If America wants to be great, let it. But there’s only one way this can end: America can do the same as colonial Britain, and fuck up the world, and live with its shame for centuries until the word “great” becomes an embarrassment that it should wear like a millstone around its neck. It’s like buying a Ferrari when you never bothered to learn to drive. All these countries want to be great, but they forgot to try first to be good.

America thinks it is the biggest, and the best, and that everyone wants to be it. That’s never been the case and it certainly isn’t today. The United States of America has spent its entire life trying to be nothing like Great Britain. Yet instead of getting down to the business of being United, as its name would suggest, it’s been preoccupied with being Great, like a teenager who hates its parents but keeps, bafflingly, trying to be get their attention.
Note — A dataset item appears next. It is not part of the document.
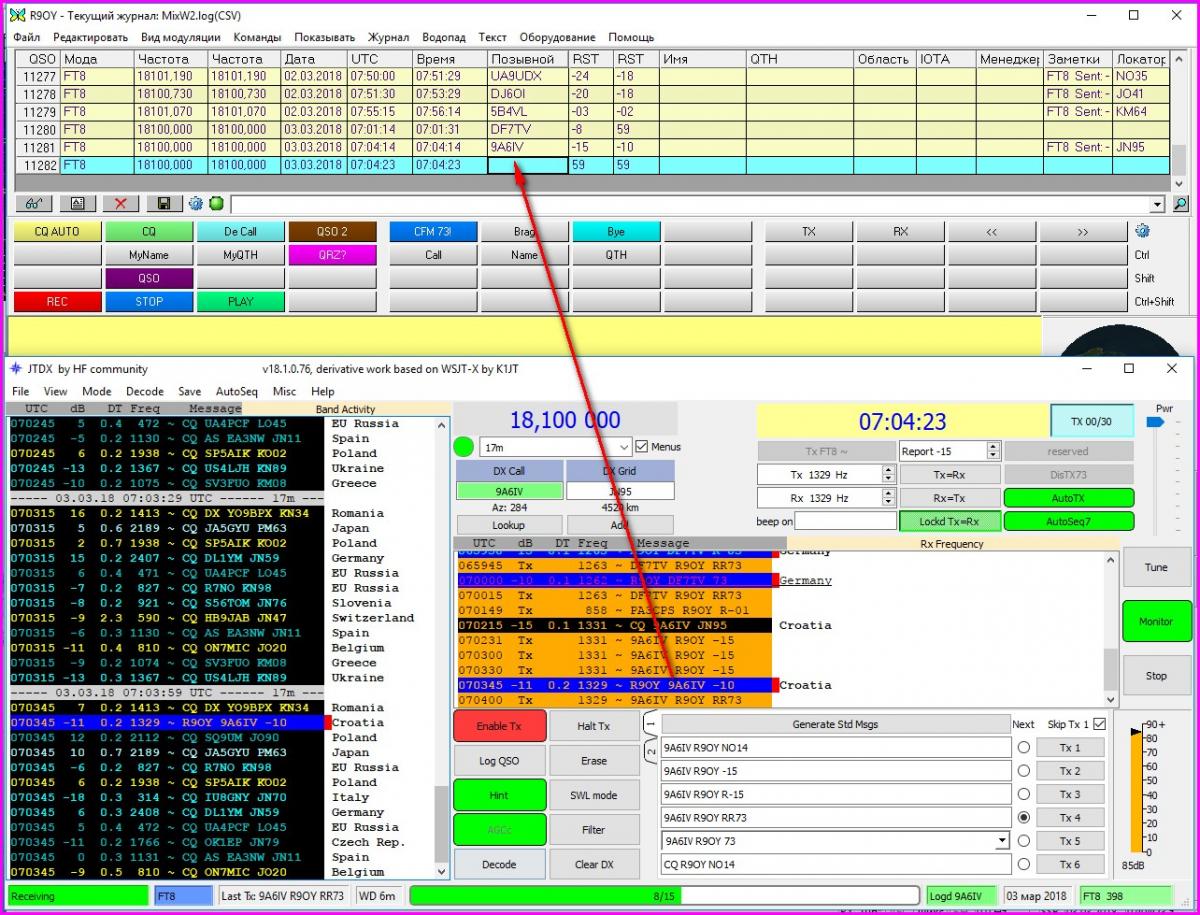
Task: Click the magnifier icon right of text field
Action: 1180,204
And let’s be honest here: as a white, heterosexual woman, I will probably be fine. Getting my green card next year might be a little trickier, but I am The Right Colour and from The Right Country, I wear no headscarves and fit into a binary sexual gender. But I am terrified.

As a woman I feel beaten and bruised, afraid that the country I now live in has a leader with a pending rape trial – and afraid that this fact that this didn’t seem to bother the millions of people who voted for him. I am terrified, and I realized today….this is what it feels like. For the people of colour, for the LGBTQ community, for the Muslims. This is what they have felt like all along: betrayed, unsafe, ignored or undermined. There are people I know who will think I am being hyperbolic, older generations who have seen leaders come and go and have seen a little more of the laying out of history. But living the small, closeted life that I have, these people will most likely be white, and living in a privilege that they might not be aware of. And I want them to know that this goes far beyond them, or me. That Trump’s presidency will bring very real change, very real danger to a huge number of people, and although we might not be among their number does not mean that we should quiet our rage, or hold back our tears.
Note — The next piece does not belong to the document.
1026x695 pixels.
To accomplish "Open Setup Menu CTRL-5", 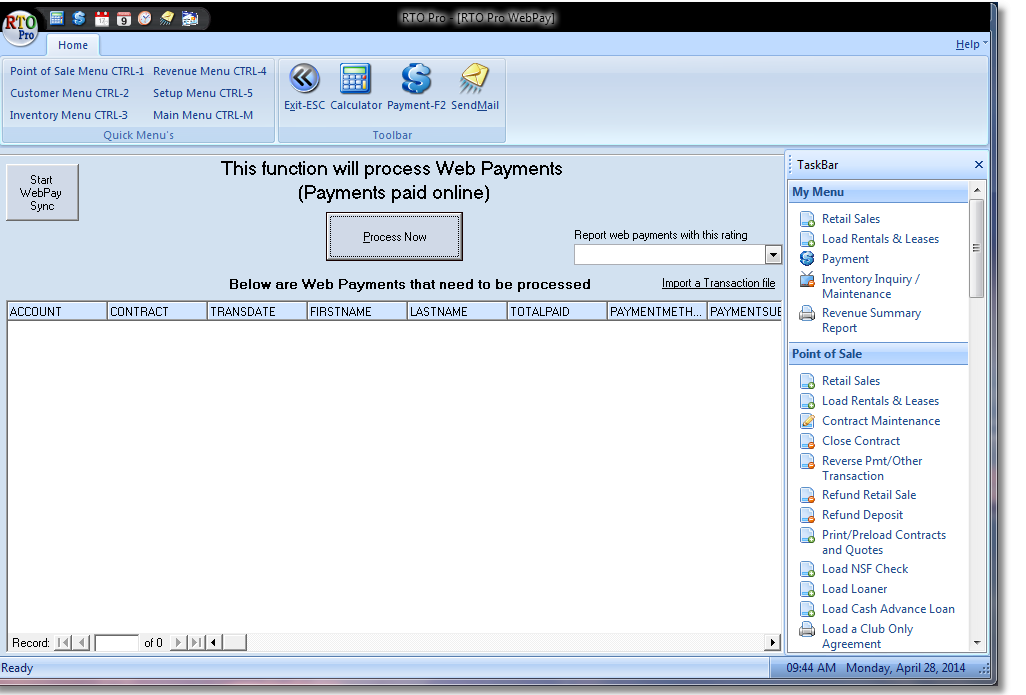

Last night as we left the venue a friend and colleague of Ben’s hugged me tightly. “Take care,” I said, and it came out like a whisper. “You too,” she said, looking me dead in the eye, and there was such sincerity in her face, such understanding and concern and fear and a hundred other emotions I knew were reflected back at her from mine. So I cried some more. She’s gay, I thought, as Ben and I stood waiting for a taxi. What I’m feeling must be ten times worse for her.

I don’t feel the need to stay here in this country now, to fight for its ideals, because its ideals are blackened and twisted and laying crumpled on the floor. They are replaced with the threats of torturing suspects because “they probably weren’t nice people, anyway”, the condoned murdering of suspected terrorists’ families, the lack of access to hormones and medication for trans people, the potential dissolution of gay marriage and the prosecution of women who seek abortions. This is not my country, and I do not love it, and if I believe in God I would not him to bless it, because America doesn’t deserve it.

But humans? That’s a different matter. It is my responsibility, where I stand, with the privilege I have, to do the things I can to help other people. I don’t know yet how that help can manifest itself, but for tonight it will be as an ally, with love, and empathy, and support. I don’t care about this country but I care about the millions of people in it who walk a far less certain path through life than I do, on ground that may well feel tremulous and treacherous tonight. Madness is doing the same thing over and over and expecting a different result, right? I’m not sure I believe that love or hope can triumph anymore, but that doesn’t mean that I will stop loving, or hoping. Faith is not the preserve of the religious, and every single person with faith holds it in the face of uncertainty and lack of evidence.

I know it’s difficult. I know now is the time for grief. But tomorrow is the time to get back up, and love, hard.